Boeckh, however, offers some other methods of looking at long term market valuations. He suggests using a long-term earnings trend line to estimate normalize P/E’s instead of using the 10-year average. Using the logarithmic trend of 60-years of earnings gets us to $66 of earnings, which means that the current market P/E is 20x. The long run average P/E is 17, so the market is expensive, but not frighteningly so. He then further adjusts earnings to show earnings yields (the reciprocal of the P/E ratio) versus BAA bond yields. Corporate earnings look very attractive in today’s very low interest rate environment. Finally he adjusts the P/E ratio for the amount of cash on today’s corporate balance sheets. Value investors would normally make an adjustment in the price component of the ratio since cash is considered to be easily returned to investors. The net result of his analysis is that the 2009 market lows will turn out to be THE market lows and that we are in the early stages of a new secular bull market.
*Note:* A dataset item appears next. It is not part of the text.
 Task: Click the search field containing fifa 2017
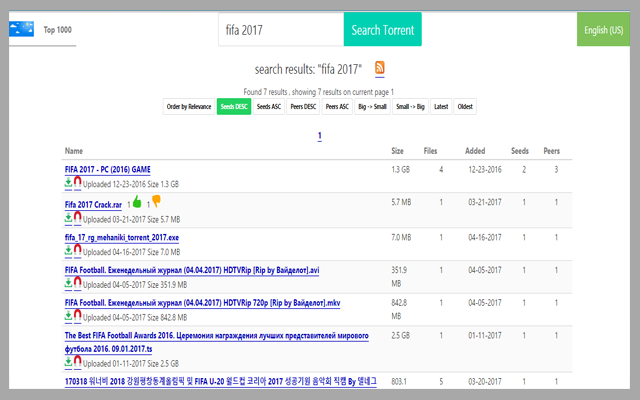click(280, 30)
What does that mean to us? Well…very little, actually. Our own valuation work shows the market to be fairly valued. While it is interesting to consider secular market cycles, our work is focused on identifying shorter market cycles within the secular trend. There are many cyclical bull and bear markets within a secular bear. This cycle is no different, with a bear market from 2000 – 2002, a bull market from 2002 – 2007, a bear market from 2007 – 2009, and now a bull market from March of 2009 to present. Most assuredly, this bull market will be followed by a new bear market. The question is when? Boeckh doesn’t believe this new secular bull will give investors the same high returns that secular bull markets have delivered to investors in the past. If this is the beginning of the next secular bull, then I couldn’t agree more. In my mind, actively managing portfolio risk will be a priority for years to come.